Document section »
Ai Skeptic

I Get Why You Don't Trust AI. Read This Anyway.

You’ve seen the demos. The confident wrong answers. The code that almost works. The hallucinated API calls. The “AI did it” retrospectives that glossed over how much a human cleaned up afterward.

Your skepticism is earned. This post isn’t going to tell you you’re wrong.

But I want to show you what a different approach looks like — one that treats your skepticism as a design requirement, not an obstacle.


What I Actually Built

I needed to wire Microsoft Entra ID (the corporate identity system most enterprises use) to AWS server access so that each person gets their own individual identity on the server — not a shared account. This matters for compliance audits, incident investigations, and basic accountability.

The technology to do this exists. The Entra-specific implementation wasn’t documented anywhere. AWS Support couldn’t point me to an answer. Weeks passed.

I used an agentic AI system to solve it in a day. Here is exactly what that means and what it doesn’t mean.


What It Doesn’t Mean

It doesn’t mean I typed “build me a cloud identity pipeline” into a chat window and shipped whatever came back.

There was no chat window. Claude Code ran directly in my terminal — reading actual files, writing actual code to disk, running actual scripts, reading actual error output. When a deployment failed, it read the error log, diagnosed the problem, fixed the code, and redeployed. I didn’t transcribe anything between steps. It worked where the code lives.

It doesn’t mean AI made the decisions.

I framed the problem. I defined the requirements. Every architectural call — which attribute to repurpose, how wide to scope the guardrail, whether to build one approach or two — was mine. The AI did not bring the weeks of domain knowledge I had going in. That context is what made the day productive rather than chaotic.

It doesn’t mean the output was unreviewed.


The Part Skeptics Should Care About Most

Before a single line of code was written, the system produced a formal specification. Not a doc. A spec — with typed properties:

Each property had a concrete, runnable test that proves it holds. A test plan was built from those properties before implementation started — real tests: shellcheck, aws cloudformation validate-template, grep scans for hardcoded values, integration tests against live infrastructure.

The plan itself was peer-reviewed. A separate validation agent challenged the task list before implementation began. Untestable acceptance criteria? Missing dependencies? Gaps in property coverage? Fix it before building, or you’re building the wrong thing.

Implementation was written to pass the tests. Code was reviewed by a dedicated security agent (not the agent that wrote it) across five dimensions. The engineer — me — reviewed the final output before anything touched a real environment.

That is test-driven development with adversarial review. It happens to run across parallel agents instead of a sequential developer, but the discipline is the same. The output went through more structured rigour than most sprint tickets receive.


The Gotchas AI Didn’t Just Invent

The AI didn’t know the answers to this problem. Nobody did — that was the point. What it did was search the entire internet simultaneously — not just documentation, but community forums, GitHub issues, Stack Overflow threads, AWS re:Post questions, blog posts from three years ago — and cross-reference everything it found into a coherent picture.

Here’s one example of what that found:

Entra’s federation metadata URL returns 12 signing certificates. IAM Identity Center’s “Change Identity Source” wizard silently fails when you upload it — no error message, just “Retry Failed Steps.” The fix is to strip the metadata to a single active certificate and two SSO endpoints before uploading.

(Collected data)
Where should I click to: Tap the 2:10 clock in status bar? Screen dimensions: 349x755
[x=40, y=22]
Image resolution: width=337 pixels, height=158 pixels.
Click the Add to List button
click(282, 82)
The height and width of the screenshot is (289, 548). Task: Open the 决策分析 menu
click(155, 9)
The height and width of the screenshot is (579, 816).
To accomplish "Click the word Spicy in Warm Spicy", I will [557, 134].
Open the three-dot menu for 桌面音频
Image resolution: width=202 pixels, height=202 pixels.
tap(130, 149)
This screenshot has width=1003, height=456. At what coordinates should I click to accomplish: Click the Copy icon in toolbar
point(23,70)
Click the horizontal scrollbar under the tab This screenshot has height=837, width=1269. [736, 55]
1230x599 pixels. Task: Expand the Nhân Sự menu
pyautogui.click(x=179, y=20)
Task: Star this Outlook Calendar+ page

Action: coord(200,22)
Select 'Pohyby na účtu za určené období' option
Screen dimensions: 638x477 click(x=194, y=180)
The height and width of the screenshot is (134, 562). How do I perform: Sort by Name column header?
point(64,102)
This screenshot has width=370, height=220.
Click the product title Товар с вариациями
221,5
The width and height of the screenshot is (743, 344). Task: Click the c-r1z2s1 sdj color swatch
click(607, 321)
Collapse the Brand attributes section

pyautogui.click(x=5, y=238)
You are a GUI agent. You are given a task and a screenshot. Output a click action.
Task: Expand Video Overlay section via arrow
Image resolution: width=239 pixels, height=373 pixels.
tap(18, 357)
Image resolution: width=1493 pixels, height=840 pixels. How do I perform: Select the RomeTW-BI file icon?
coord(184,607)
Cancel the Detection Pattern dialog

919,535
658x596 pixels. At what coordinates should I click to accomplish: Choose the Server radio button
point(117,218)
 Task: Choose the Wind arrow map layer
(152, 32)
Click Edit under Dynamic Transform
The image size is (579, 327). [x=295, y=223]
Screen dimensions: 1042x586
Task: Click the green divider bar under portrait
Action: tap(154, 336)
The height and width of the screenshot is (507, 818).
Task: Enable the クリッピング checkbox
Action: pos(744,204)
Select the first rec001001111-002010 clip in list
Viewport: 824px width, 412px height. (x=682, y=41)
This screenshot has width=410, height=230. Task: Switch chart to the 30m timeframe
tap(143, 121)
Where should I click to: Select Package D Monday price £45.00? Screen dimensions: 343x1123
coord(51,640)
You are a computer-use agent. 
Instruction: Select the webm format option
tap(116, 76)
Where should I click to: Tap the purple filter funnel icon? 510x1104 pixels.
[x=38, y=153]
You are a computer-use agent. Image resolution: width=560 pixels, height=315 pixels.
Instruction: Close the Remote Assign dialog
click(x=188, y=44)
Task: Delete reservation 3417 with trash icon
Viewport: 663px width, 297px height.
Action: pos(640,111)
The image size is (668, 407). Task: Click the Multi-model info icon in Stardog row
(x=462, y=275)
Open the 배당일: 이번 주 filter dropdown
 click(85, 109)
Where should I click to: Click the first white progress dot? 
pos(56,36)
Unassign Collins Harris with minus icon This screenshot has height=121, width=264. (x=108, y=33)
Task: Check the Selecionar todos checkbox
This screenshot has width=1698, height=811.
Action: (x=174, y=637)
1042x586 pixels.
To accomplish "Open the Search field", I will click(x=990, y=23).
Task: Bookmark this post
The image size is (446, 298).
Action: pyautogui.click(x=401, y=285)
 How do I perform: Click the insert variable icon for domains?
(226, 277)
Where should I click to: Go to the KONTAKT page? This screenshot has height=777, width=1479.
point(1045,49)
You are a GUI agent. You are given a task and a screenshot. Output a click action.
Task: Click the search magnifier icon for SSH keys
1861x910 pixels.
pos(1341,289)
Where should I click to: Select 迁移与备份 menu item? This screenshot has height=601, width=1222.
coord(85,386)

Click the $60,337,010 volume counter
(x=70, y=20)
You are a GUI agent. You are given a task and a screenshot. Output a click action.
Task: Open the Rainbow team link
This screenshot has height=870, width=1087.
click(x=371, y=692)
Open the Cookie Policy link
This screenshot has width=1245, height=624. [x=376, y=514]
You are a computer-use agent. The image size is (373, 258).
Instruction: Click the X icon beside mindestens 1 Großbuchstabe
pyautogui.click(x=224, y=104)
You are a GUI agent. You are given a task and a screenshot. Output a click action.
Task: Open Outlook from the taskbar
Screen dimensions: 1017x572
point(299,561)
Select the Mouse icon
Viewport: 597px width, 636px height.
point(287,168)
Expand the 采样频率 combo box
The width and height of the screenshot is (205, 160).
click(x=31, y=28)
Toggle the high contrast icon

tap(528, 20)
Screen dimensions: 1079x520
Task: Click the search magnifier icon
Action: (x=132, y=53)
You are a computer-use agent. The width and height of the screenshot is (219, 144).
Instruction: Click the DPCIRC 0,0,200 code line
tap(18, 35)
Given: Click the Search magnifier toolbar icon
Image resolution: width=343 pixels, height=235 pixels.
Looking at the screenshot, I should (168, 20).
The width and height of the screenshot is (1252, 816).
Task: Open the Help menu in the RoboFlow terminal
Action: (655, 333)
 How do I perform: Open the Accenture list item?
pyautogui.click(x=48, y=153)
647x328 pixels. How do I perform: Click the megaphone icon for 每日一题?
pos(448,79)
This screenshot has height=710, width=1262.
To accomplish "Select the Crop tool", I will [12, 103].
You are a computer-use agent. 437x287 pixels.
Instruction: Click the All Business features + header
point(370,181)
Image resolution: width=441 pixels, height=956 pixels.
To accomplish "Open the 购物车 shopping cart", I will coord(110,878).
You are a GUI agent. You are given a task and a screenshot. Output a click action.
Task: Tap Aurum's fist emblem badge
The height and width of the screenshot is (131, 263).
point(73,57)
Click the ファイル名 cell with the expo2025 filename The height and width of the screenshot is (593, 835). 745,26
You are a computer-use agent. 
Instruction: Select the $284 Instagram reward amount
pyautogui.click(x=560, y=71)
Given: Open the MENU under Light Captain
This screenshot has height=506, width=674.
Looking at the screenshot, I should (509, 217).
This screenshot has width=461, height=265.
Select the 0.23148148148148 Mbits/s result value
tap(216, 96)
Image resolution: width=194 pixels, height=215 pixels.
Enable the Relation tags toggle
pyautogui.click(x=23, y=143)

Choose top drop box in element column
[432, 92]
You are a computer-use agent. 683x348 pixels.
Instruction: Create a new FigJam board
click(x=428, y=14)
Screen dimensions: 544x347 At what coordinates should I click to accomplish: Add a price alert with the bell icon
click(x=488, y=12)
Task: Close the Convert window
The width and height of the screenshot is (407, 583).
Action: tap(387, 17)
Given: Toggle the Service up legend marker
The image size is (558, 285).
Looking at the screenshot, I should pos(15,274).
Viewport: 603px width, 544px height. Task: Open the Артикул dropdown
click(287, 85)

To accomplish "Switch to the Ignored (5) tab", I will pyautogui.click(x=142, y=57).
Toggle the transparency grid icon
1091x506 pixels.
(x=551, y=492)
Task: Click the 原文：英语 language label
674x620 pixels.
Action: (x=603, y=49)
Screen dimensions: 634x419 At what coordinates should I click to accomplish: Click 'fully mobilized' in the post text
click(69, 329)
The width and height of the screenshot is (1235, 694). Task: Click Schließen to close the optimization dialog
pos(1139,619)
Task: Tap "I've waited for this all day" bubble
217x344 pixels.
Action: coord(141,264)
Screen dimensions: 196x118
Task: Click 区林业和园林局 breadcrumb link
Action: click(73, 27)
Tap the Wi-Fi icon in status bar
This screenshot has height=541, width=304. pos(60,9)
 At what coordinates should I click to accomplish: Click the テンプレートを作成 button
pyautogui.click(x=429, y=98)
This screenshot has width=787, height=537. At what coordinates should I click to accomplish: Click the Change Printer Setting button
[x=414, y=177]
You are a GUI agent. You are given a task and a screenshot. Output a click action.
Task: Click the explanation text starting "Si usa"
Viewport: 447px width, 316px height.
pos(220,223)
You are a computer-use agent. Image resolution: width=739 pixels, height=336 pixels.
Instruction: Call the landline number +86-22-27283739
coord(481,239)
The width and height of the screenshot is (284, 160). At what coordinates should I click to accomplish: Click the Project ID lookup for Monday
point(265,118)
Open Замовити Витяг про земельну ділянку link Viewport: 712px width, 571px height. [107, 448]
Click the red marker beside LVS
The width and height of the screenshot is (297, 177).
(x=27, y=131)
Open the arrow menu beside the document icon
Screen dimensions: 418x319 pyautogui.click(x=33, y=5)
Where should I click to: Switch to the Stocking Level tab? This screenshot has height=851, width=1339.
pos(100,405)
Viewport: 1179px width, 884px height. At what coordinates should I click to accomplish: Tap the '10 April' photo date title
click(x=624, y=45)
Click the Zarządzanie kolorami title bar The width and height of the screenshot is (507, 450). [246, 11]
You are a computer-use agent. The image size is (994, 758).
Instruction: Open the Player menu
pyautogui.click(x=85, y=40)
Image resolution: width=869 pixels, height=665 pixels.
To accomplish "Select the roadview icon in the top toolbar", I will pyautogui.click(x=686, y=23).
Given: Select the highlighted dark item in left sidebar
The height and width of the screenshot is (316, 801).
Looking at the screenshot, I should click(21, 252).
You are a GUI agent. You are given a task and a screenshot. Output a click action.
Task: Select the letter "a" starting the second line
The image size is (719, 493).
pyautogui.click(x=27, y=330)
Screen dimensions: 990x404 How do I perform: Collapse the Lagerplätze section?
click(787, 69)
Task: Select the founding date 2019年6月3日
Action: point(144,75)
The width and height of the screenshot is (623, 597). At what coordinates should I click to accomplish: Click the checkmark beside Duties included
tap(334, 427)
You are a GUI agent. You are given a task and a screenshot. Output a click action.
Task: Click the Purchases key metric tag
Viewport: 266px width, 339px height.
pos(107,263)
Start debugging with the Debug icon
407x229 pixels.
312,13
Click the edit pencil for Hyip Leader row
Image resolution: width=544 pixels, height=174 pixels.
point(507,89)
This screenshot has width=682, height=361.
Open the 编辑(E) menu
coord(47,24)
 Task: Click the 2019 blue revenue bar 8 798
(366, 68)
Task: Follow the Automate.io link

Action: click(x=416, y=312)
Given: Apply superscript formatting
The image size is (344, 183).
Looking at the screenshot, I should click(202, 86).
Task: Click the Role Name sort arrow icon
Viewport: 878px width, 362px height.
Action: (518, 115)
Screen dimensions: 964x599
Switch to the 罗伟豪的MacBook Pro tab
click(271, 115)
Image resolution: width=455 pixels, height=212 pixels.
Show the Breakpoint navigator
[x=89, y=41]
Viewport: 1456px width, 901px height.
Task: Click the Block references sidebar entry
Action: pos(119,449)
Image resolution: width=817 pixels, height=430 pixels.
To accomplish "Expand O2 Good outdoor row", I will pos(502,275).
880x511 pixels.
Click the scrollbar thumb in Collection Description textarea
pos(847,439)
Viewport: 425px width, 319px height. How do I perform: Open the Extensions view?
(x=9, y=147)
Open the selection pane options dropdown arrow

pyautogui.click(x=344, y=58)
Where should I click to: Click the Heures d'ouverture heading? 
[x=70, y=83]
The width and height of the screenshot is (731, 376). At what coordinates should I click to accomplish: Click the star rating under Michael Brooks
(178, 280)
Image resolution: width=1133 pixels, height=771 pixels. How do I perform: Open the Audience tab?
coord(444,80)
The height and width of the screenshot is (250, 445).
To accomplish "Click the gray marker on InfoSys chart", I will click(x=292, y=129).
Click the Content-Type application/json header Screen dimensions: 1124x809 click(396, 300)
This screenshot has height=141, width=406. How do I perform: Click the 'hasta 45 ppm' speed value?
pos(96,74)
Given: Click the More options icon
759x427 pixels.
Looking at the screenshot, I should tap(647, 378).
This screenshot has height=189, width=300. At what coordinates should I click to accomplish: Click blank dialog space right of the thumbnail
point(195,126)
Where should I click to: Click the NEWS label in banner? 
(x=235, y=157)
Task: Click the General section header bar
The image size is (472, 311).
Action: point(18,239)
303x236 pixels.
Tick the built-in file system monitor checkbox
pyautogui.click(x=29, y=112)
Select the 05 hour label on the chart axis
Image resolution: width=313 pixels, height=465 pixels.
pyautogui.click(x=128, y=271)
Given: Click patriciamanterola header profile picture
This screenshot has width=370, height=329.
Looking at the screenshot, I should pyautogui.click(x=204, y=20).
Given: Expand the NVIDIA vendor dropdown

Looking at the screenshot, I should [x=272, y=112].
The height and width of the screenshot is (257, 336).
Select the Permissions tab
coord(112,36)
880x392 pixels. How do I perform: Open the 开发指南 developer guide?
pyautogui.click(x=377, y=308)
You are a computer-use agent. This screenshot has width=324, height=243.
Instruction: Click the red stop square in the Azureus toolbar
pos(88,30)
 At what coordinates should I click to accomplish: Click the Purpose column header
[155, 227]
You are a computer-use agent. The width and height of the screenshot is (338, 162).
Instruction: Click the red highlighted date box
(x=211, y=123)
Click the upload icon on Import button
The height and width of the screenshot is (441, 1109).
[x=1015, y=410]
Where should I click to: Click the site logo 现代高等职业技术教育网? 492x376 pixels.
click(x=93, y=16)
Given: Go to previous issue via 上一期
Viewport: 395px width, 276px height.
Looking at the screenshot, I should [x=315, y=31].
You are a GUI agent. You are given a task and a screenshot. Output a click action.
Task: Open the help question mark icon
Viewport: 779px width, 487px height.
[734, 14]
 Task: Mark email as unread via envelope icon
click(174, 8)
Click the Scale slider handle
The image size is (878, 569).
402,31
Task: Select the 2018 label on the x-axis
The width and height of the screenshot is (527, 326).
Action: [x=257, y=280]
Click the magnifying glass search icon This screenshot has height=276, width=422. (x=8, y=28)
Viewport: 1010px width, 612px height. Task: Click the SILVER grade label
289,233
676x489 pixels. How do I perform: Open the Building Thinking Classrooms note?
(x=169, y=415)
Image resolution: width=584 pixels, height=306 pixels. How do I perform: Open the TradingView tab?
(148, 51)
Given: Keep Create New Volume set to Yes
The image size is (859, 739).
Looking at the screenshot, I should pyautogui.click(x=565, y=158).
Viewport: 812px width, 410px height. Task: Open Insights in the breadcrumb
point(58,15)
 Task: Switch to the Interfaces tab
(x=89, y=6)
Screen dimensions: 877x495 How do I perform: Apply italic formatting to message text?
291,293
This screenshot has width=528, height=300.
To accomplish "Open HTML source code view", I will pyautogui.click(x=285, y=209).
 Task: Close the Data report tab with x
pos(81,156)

Problem 1 » From the post on trusting AI, extract the part that opens with the words containing "It doesn’t mean AI" and closes with "rather than chaotic.".
Problem 2 »
Answer these questions using the post on trusting AI:
(a) What tool ran directly in the writer's terminal?
(b) What reviewed the code across five dimensions?
(c) How many signing certificates does Entra's federation metadata URL return?
The lines collected above have no connection to the post on trusting AI.

Written response 1 »
It doesn’t mean AI made the decisions.

I framed the problem. I defined the requirements. Every architectural call — which attribute to repurpose, how wide to scope the guardrail, whether to build one approach or two — was mine. The AI did not bring the weeks of domain knowledge I had going in. That context is what made the day productive rather than chaotic.

Written response 2 »
(a) Claude Code
(b) A dedicated security agent, not the agent that wrote the code
(c) 12